Scottsdale Beat the Heat, “the hottest race on earth,” will feature an 11.2 and 5k race on June 22 at 2:47 p.m., the exact day and time that the Phoenix metro area recorded its highest ever temperature of 122 degrees in 1990.
According to Rose, the race is attracting renowned athletes from across the country, noting that the event has already seen individuals from 14 different states sign up.
“The race gives athletes a new opportunity to challenge themselves,” he said. “There hasn’t been anything like this for them before.”
Andrew Lemoncello, 30, who represented Great Britain in the 2008 Olympics and currently resides in Flagstaff, will be competing and said that the race is an “opportunity for a new challenge.”
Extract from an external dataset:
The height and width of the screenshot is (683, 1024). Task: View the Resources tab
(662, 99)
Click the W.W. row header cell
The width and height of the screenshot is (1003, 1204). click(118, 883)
“There’s not many opportunities to race in Arizona,” he said. “Usually you have to fly to other states.”
He said that the heat “changes how you have to approach the race,” noting that racers are going to have to pace themselves much differently than they would usually.
“It’s all about knowing your body,” he said. “If you’re very smart with your racing, in terms of pacing yourself and hydrating, you’ll do very well.”
Jason Clemence, 32, is traveling all the way from Boston for the race.
“Everybody who gets serious about racing looks for something interesting and new,” he said. “I think there will be a satisfaction to finishing a long hard race when its in triple digit heat.”
Clemence, who raced in the Boston Marathon earlier this year, finishing “2-to-3 minutes after the explosions,” said that the race offers him a “unique challenge.”
Rose noted that the Phoenix metropolitan area struggles to “fill up hotel rooms” in the summer, and the race is a way to attract outsiders to the area, as well as dispel a general fear of the Arizona summer.
Rose said that safety is a major consideration, and is something they are taking “very seriously and proactively,” enlisting PMT Ambulance as the primary sponsor.